### TASK DIRECTIONS
Pull out each line of the material that contains the string "computer", and copy those lines in full. Matching is case-sensitive.

### EXERCISE MATERIALS

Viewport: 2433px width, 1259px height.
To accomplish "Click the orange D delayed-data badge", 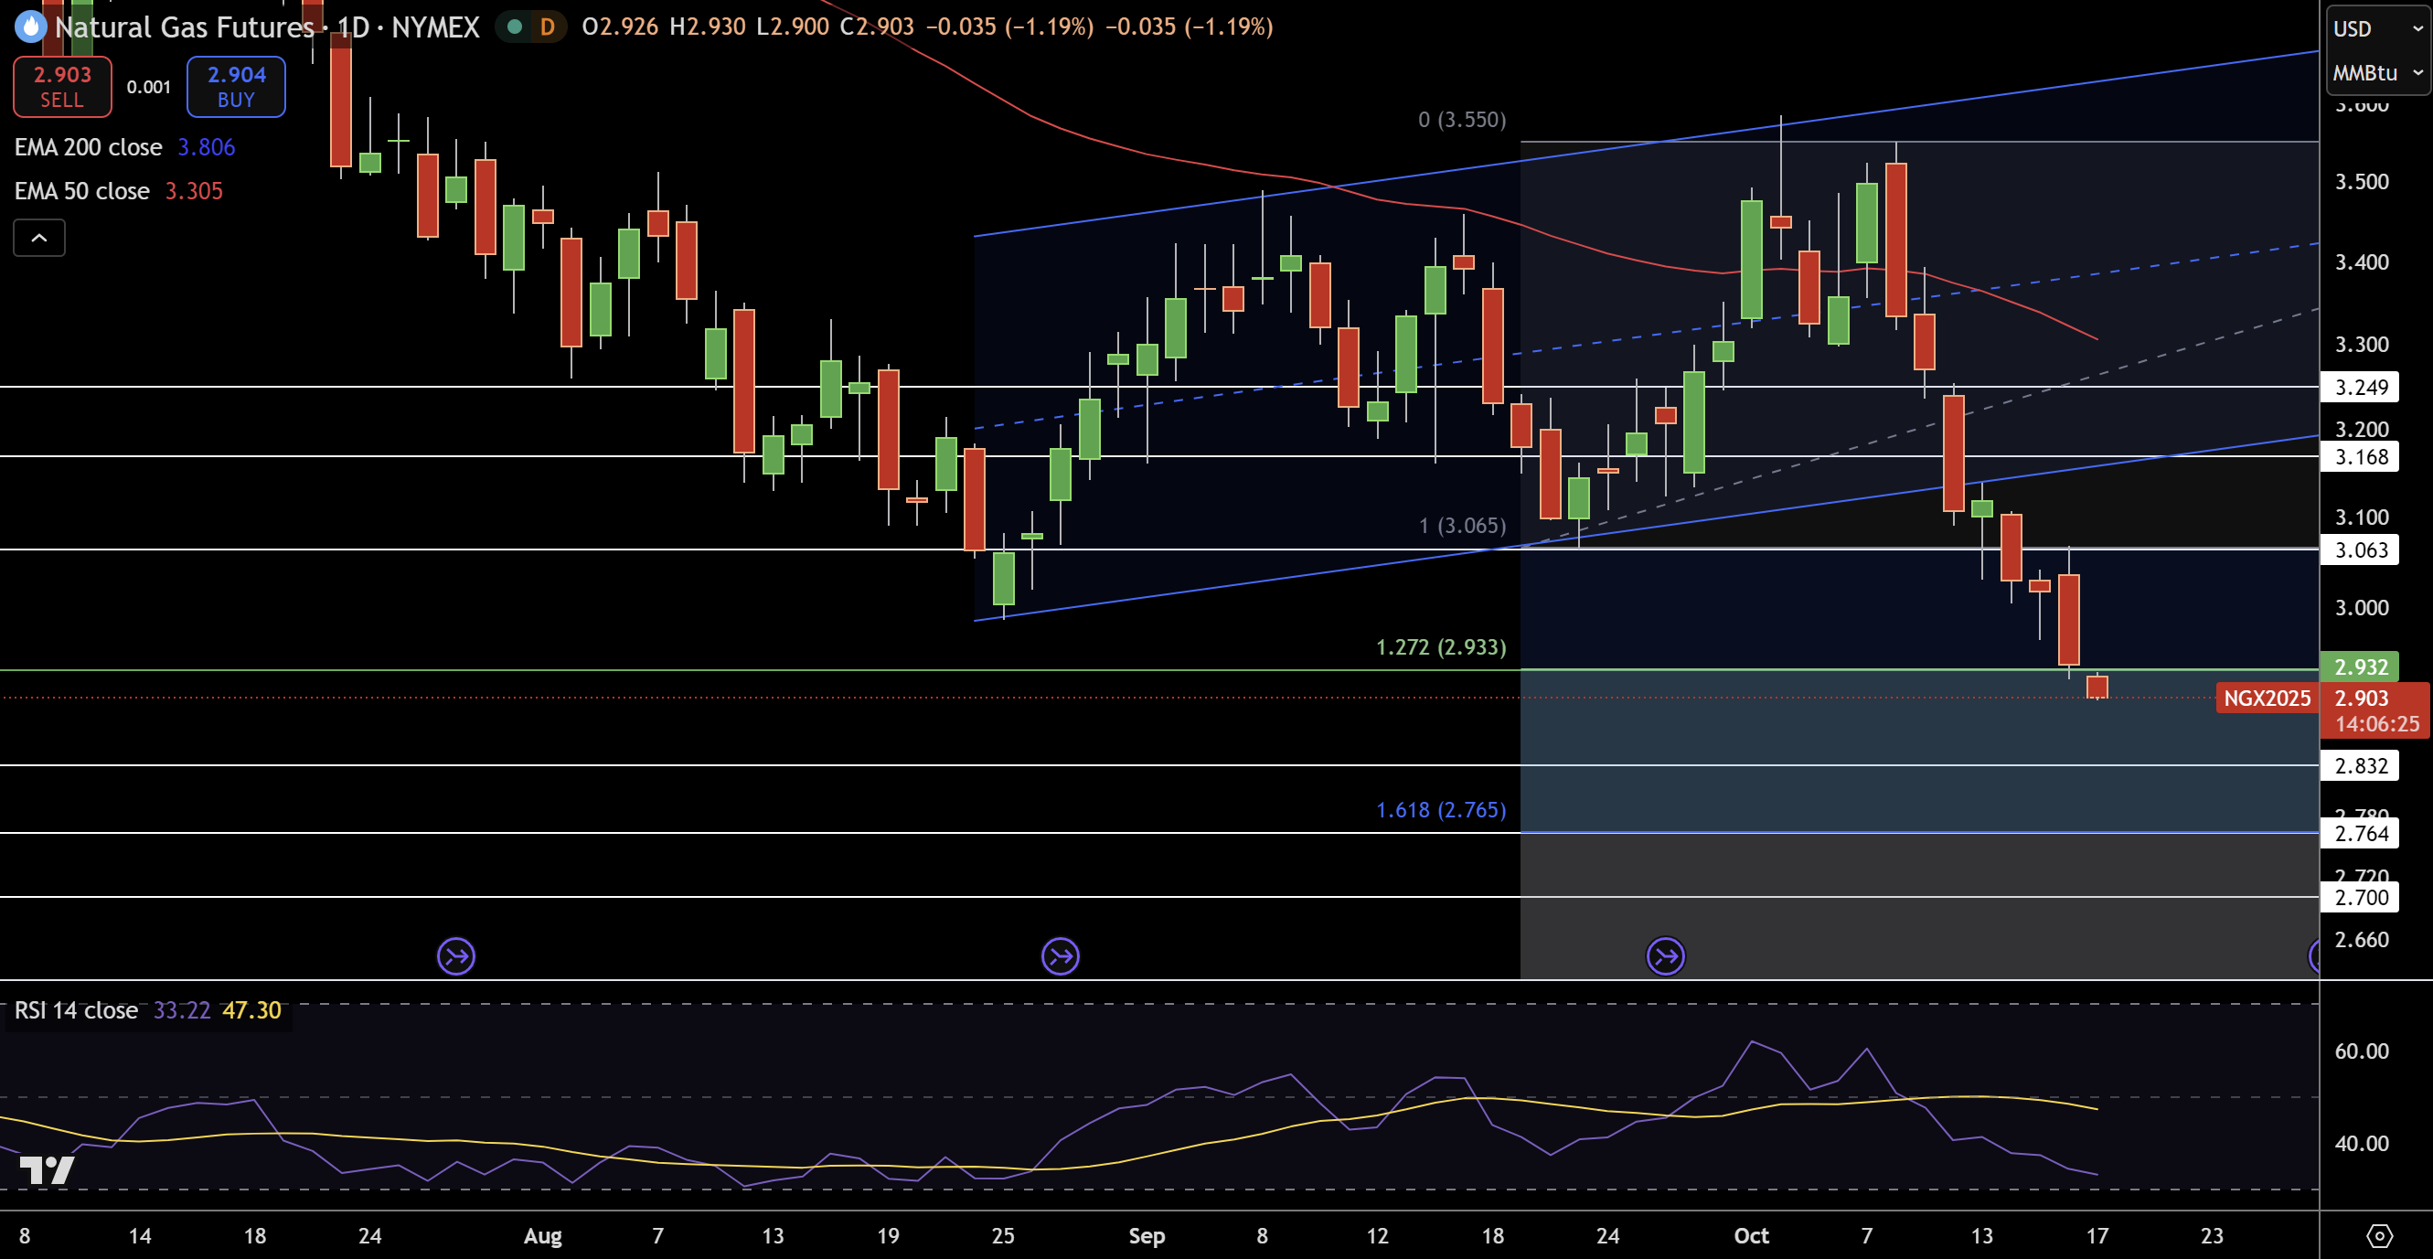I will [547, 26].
...
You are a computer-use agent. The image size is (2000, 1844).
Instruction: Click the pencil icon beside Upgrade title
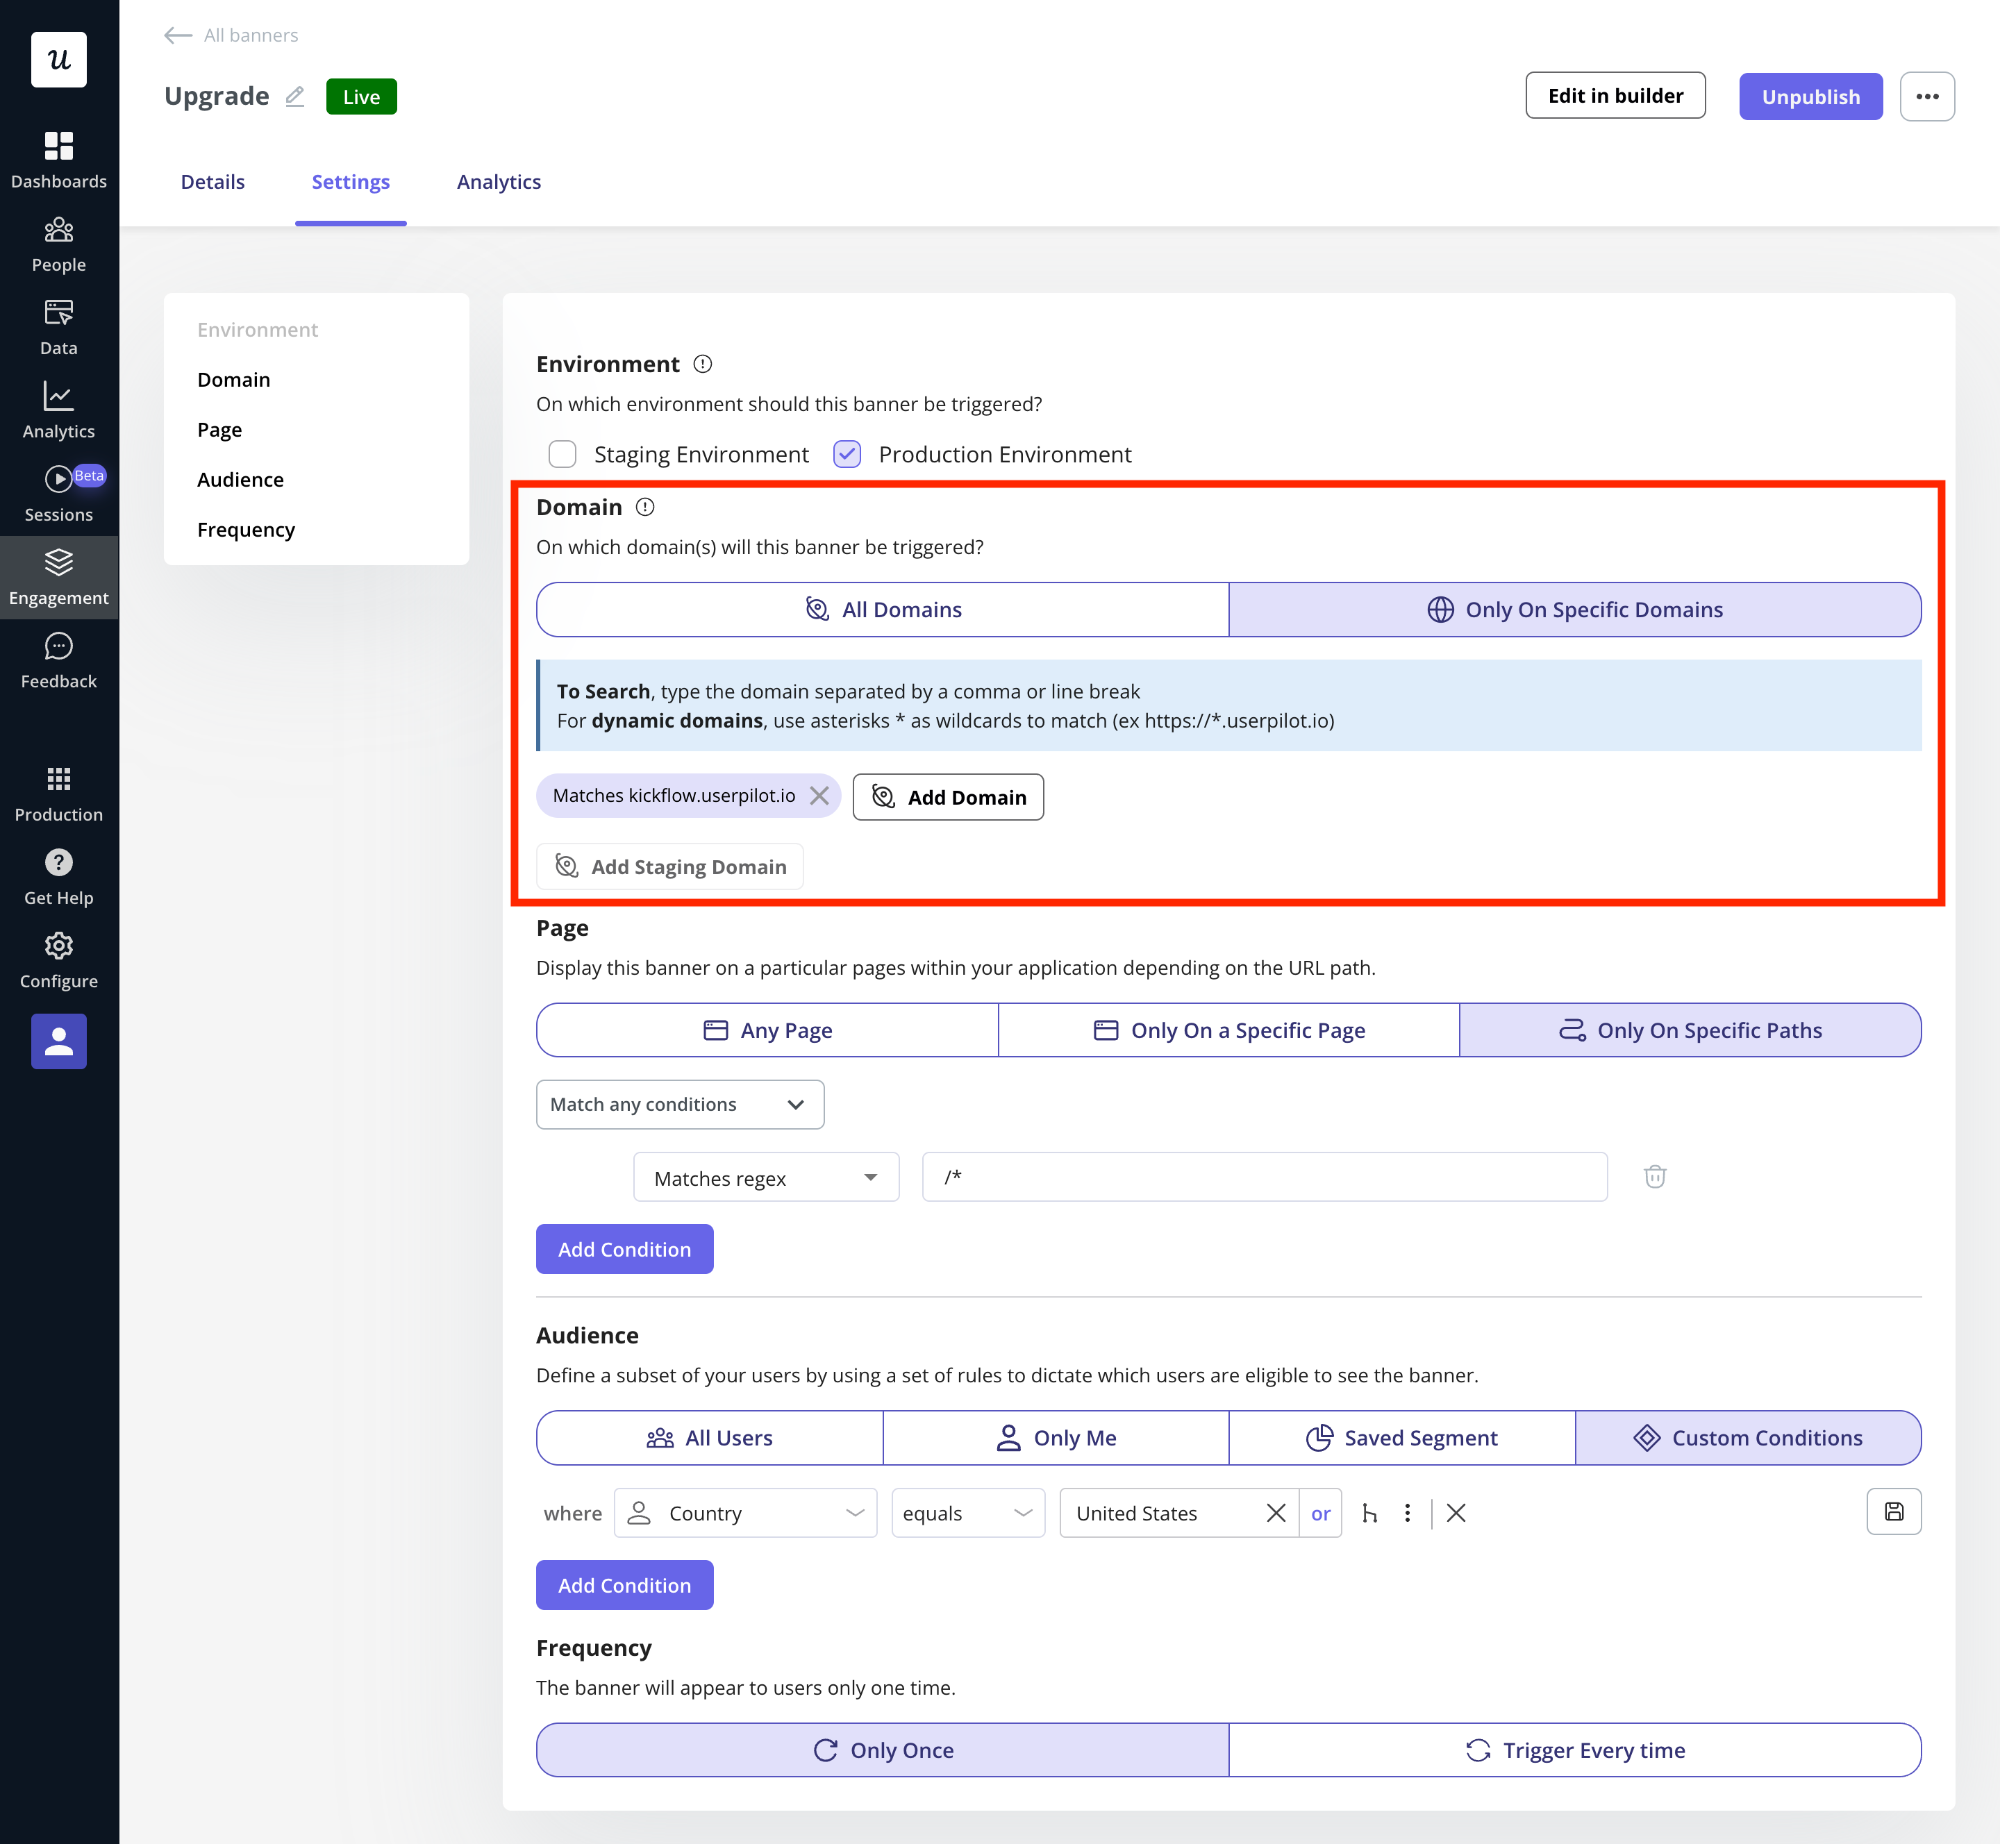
---
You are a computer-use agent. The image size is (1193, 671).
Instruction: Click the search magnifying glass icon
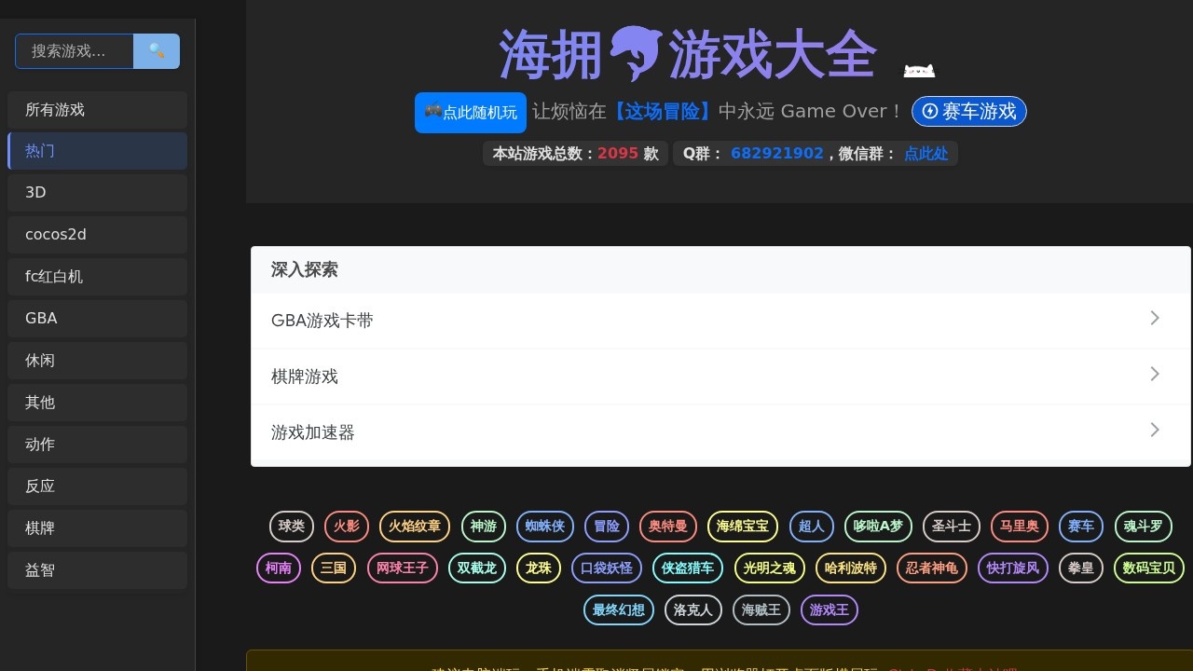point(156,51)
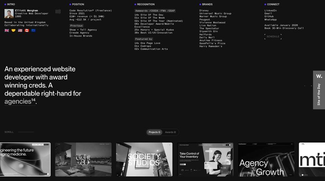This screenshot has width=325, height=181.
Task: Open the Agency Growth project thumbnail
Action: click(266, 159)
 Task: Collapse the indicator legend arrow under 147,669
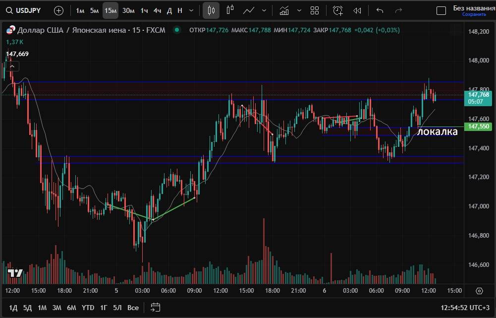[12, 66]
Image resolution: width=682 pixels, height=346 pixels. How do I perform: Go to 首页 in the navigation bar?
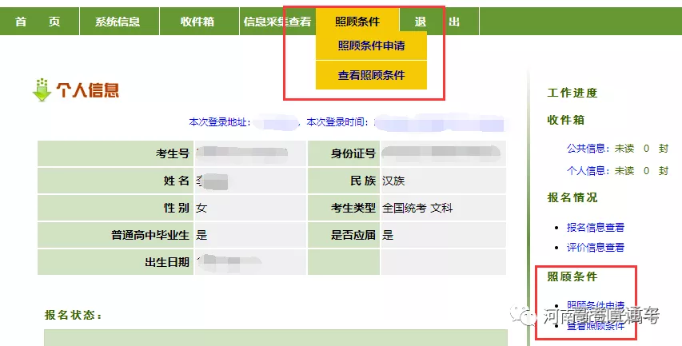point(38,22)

### THE COMPLETED TASK
You are a computer-use agent. The image size is (2000, 1844).
You are a computer-use agent. The image size is (1193, 671).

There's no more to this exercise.